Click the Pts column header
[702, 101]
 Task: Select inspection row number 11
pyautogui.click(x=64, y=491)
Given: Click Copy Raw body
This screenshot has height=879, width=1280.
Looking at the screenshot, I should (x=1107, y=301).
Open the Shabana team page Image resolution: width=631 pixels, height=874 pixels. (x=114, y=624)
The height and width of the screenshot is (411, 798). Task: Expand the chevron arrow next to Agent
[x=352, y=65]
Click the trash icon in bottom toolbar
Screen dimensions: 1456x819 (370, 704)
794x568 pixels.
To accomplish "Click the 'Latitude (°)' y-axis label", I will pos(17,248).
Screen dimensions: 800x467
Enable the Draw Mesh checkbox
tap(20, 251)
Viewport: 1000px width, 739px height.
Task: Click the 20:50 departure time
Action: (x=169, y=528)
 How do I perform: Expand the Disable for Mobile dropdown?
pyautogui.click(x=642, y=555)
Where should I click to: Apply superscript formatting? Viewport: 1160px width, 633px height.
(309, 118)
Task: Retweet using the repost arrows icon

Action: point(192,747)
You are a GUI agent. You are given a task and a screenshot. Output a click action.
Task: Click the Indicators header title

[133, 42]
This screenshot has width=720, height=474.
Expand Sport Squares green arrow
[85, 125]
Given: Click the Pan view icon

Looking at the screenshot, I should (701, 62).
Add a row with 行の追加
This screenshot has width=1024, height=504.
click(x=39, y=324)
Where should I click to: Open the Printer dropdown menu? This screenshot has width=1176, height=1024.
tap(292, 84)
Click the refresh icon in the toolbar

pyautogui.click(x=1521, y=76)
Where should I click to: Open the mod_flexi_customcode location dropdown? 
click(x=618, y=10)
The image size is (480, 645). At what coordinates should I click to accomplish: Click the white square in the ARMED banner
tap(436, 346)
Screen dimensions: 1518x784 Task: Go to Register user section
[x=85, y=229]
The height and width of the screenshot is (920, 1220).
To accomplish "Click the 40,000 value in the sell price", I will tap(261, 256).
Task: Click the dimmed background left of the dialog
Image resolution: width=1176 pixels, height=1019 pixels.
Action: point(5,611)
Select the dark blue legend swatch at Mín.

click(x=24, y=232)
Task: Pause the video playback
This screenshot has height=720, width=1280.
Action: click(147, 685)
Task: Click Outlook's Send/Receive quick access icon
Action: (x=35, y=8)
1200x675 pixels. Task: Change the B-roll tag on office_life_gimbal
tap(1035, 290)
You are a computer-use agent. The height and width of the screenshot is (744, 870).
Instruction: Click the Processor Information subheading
-*-*-
Task requirements -> All of the material above should be reproduced exactly.

Exercise solution ->
Click the Pts column header
[702, 101]
 Task: Select inspection row number 11
pyautogui.click(x=64, y=491)
Given: Click Copy Raw body
This screenshot has height=879, width=1280.
Looking at the screenshot, I should (x=1107, y=301).
Open the Shabana team page Image resolution: width=631 pixels, height=874 pixels. (x=114, y=624)
The height and width of the screenshot is (411, 798). Task: Expand the chevron arrow next to Agent
[x=352, y=65]
Click the trash icon in bottom toolbar
Screen dimensions: 1456x819 (370, 704)
794x568 pixels.
To accomplish "Click the 'Latitude (°)' y-axis label", I will pos(17,248).
Screen dimensions: 800x467
Enable the Draw Mesh checkbox
tap(20, 251)
Viewport: 1000px width, 739px height.
Task: Click the 20:50 departure time
Action: (x=169, y=528)
 How do I perform: Expand the Disable for Mobile dropdown?
pyautogui.click(x=642, y=555)
Where should I click to: Apply superscript formatting? Viewport: 1160px width, 633px height.
(309, 118)
Task: Retweet using the repost arrows icon

Action: point(192,747)
You are a GUI agent. You are given a task and a screenshot. Output a click action.
Task: Click the Indicators header title

[133, 42]
This screenshot has width=720, height=474.
Expand Sport Squares green arrow
[85, 125]
Given: Click the Pan view icon

Looking at the screenshot, I should (701, 62).
Add a row with 行の追加
This screenshot has width=1024, height=504.
click(x=39, y=324)
Where should I click to: Open the Printer dropdown menu? This screenshot has width=1176, height=1024.
tap(292, 84)
Click the refresh icon in the toolbar

pyautogui.click(x=1521, y=76)
Where should I click to: Open the mod_flexi_customcode location dropdown? 
click(x=618, y=10)
The image size is (480, 645). At what coordinates should I click to accomplish: Click the white square in the ARMED banner
tap(436, 346)
Screen dimensions: 1518x784 Task: Go to Register user section
[x=85, y=229]
The height and width of the screenshot is (920, 1220).
To accomplish "Click the 40,000 value in the sell price", I will tap(261, 256).
Task: Click the dimmed background left of the dialog
Image resolution: width=1176 pixels, height=1019 pixels.
Action: point(5,611)
Select the dark blue legend swatch at Mín.

click(x=24, y=232)
Task: Pause the video playback
This screenshot has height=720, width=1280.
Action: click(147, 685)
Task: Click Outlook's Send/Receive quick access icon
Action: (x=35, y=8)
1200x675 pixels. Task: Change the B-roll tag on office_life_gimbal
tap(1035, 290)
You are a computer-use agent. The height and width of the screenshot is (744, 870).
Instruction: Click the Processor Information subheading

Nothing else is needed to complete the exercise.